TRIBUNNEVS.COM – Otoritas Palestina hari ini (30/06/2024) merilis pernyataan terkait usulan Israel agar pasukan asing memimpin pemerintahan di Gaza pasca perang.
Juru bicara resmi Istana Kepresidenan, Nabil Abu Rudayneh menegaskan, hanya warga sipil Palestina yang bisa menentukan pemerintahan di Gaza, bukan asing.
Nabil Abu Rudeineh, dikutip Al-Maiadeen, mengatakan: “Tidak ada legitimasi atas kehadiran negara asing di wilayah Palestina, dan hanya rakyat Palestina yang dapat memutuskan siapa yang memerintah dan menjalankan urusan mereka.”
Penolakan terhadap Abu Rudeineh tidak hanya terjadi di Jalur Gaza, tapi juga di Tepi Barat Sungai Yordan.

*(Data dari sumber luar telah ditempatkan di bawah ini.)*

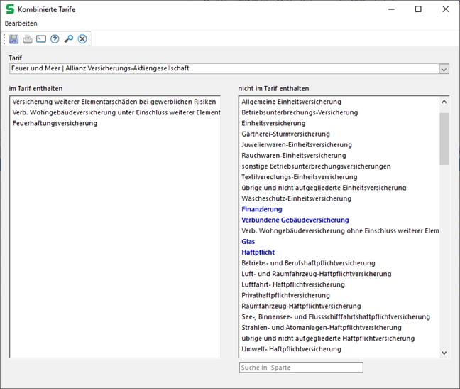Select 'Versicherung weiterer Elementarschäden' entry

coord(114,102)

Dia menambahkan: “Kami tidak akan menerima atau mengizinkan kehadiran orang asing di negara kami, baik di Tepi Barat dan Sungai Yordan atau di Jalur Gaza.”
Abu Rudeineh juga menekankan bahwa pemerintah Gaza tidak tunduk pada bantuan kemanusiaan.

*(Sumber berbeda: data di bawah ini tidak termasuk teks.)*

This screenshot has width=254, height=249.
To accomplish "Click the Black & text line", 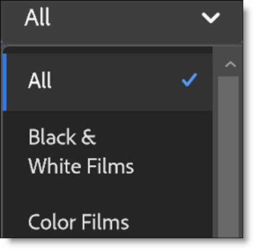I will (x=62, y=137).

“Masalah Palestina adalah isu internasional, bukan isu bantuan kemanusiaan, ini isu sakral dan isu besar bagi bangsa Arab,” ujarnya.

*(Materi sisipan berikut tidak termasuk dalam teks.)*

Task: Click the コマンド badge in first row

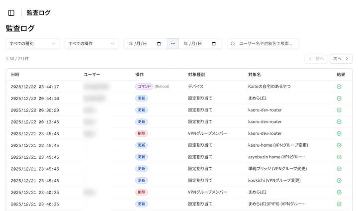Action: coord(144,87)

Pernyataan Abu Rudeineh ini menanggapi komentar pejabat keamanan Israel yang mengatakan pasukan keamanan Israel akan tetap berada di Gaza sampai pasukan asing mengambil alih pemerintahan Jalur Gaza. Sebuah program yang gagah berani pada masa transisi perang di Gaza
Sebuah artikel di Washington Post mengungkap rincian rencana Menteri Pertahanan Israel Yoav Galant untuk menyerahkan kekuasaan setelah perang Gaza.
Dalam kunjungan Gallant baru-baru ini ke Amerika Serikat, dia mengatakan bahwa selama peralihan kekuasaan setelah perang, banyak pasukan internasional akan memantau Jalur Gaza.
Pasukan dari Mesir, Yordania, Uni Emirat Arab dan Maroko akan berada di sana sebagai pasukan pengamat.
Sementara militer AS akan membantu menyediakan logistik.
Kemudian Mesir akan menguasai Gaza.
Otoritas Palestina akan mengawasi keamanan dalam negeri.
Namun dalam diskusinya, Gallant dan pejabat AS mengatakan pasukan keamanan Palestina harus mendapat pelatihan.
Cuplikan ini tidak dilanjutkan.